DATA IN THIS EXERCISE Start Marker
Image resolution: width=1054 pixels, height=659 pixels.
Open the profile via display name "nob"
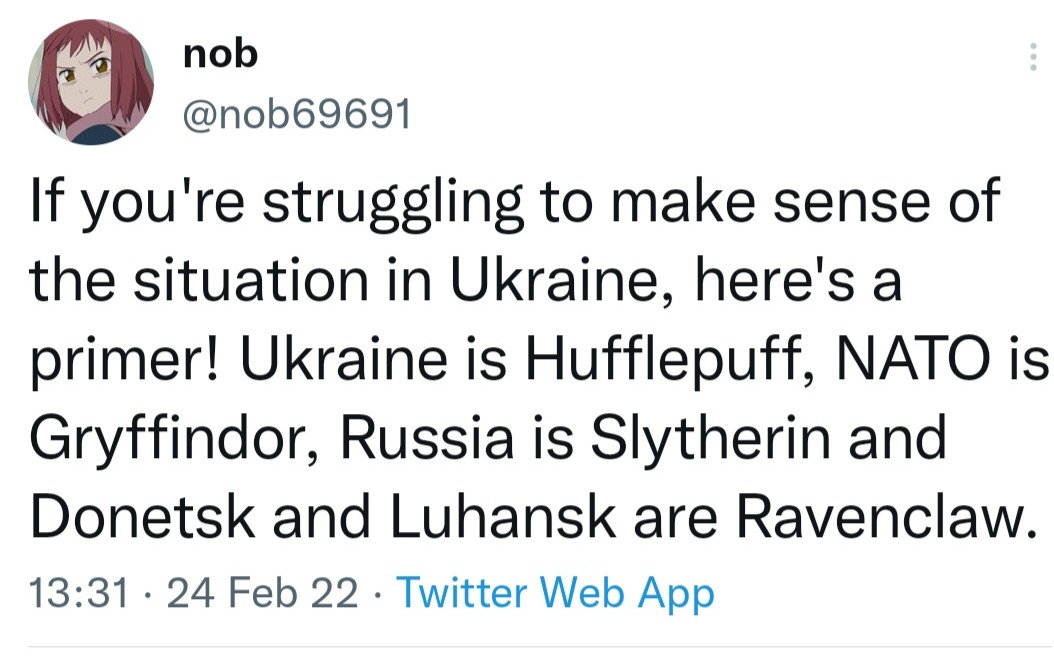(x=220, y=55)
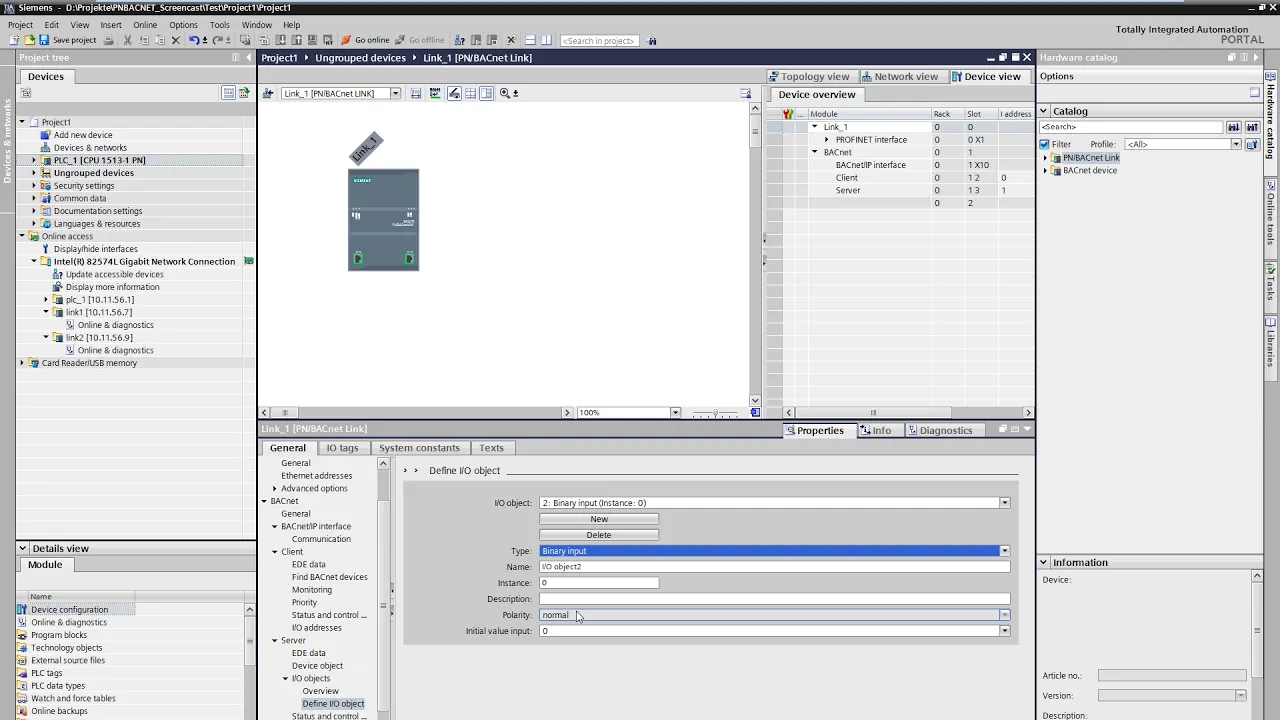Open the Type dropdown showing Binary input

point(1004,551)
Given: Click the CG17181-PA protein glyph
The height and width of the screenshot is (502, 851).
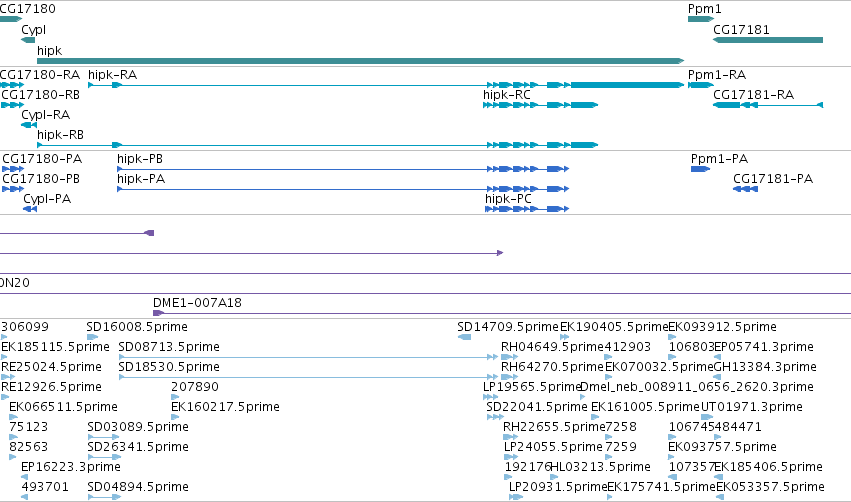Looking at the screenshot, I should (745, 189).
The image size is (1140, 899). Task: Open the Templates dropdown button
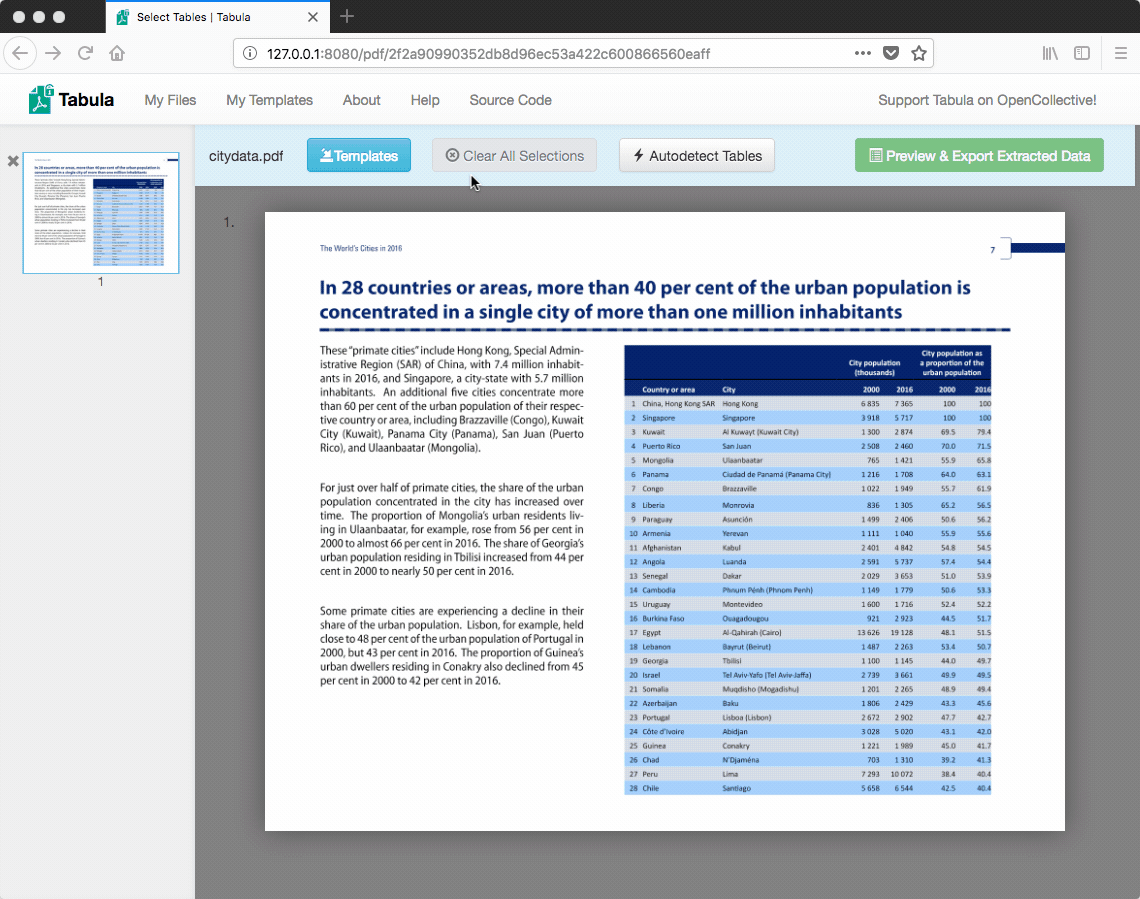(x=358, y=156)
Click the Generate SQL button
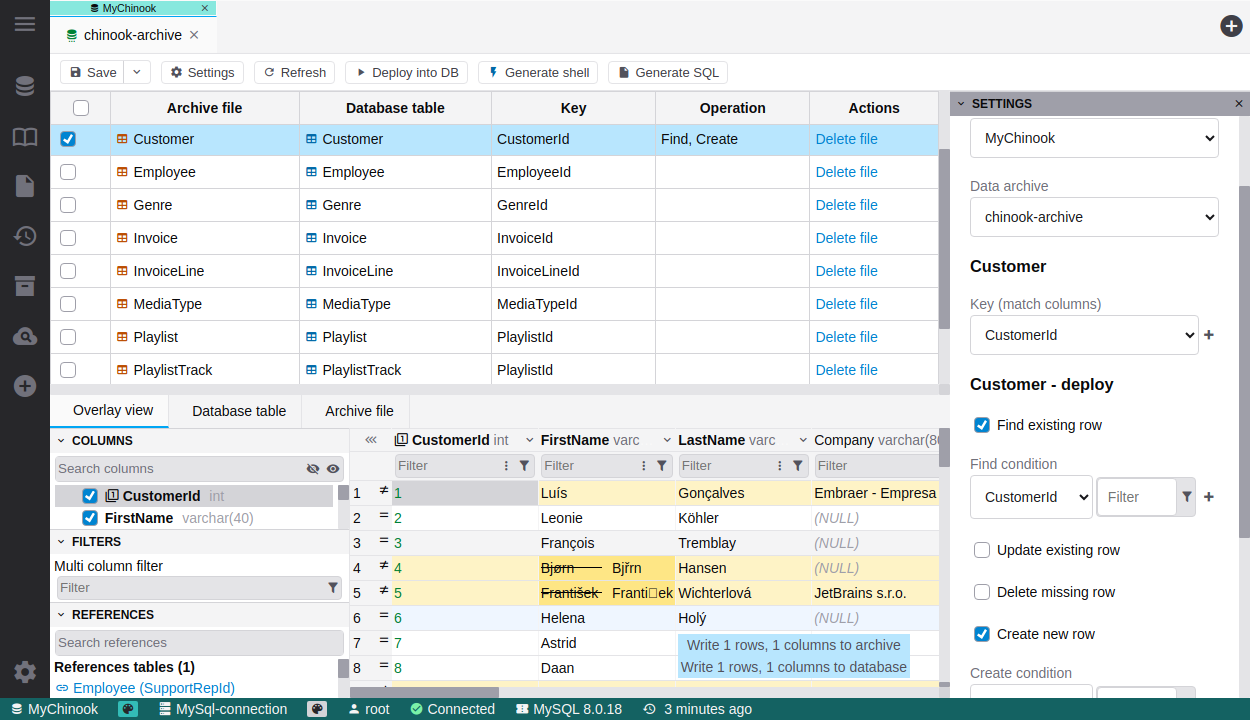Viewport: 1250px width, 720px height. (667, 72)
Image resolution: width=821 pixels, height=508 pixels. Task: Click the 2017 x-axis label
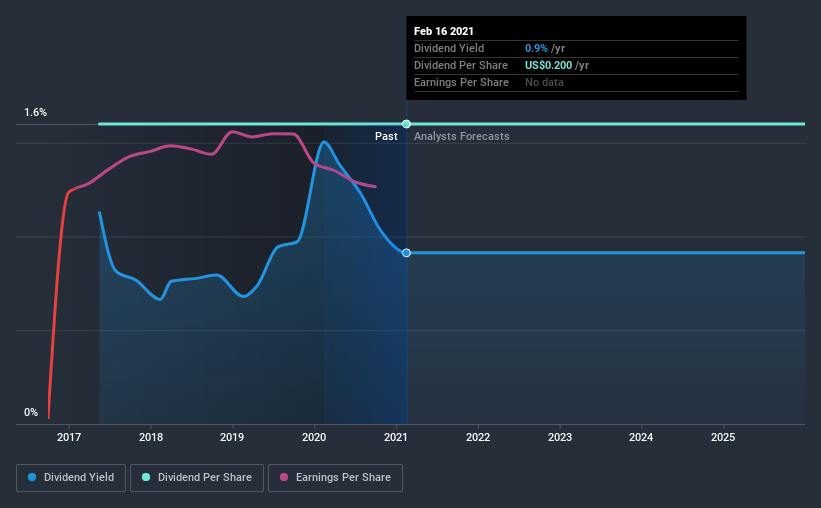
DATA IN THIS EXERCISE End Marker
Beginning with the line that contains "Click the Generate SQL button", write out the remaining lines of the listing above through the last, exactly and only those, without pictures.

OUTPUT BELOW:
Click the Generate SQL button
Viewport: 1250px width, 720px height. (667, 72)
Image resolution: width=821 pixels, height=508 pixels. Task: Click the 2017 x-axis label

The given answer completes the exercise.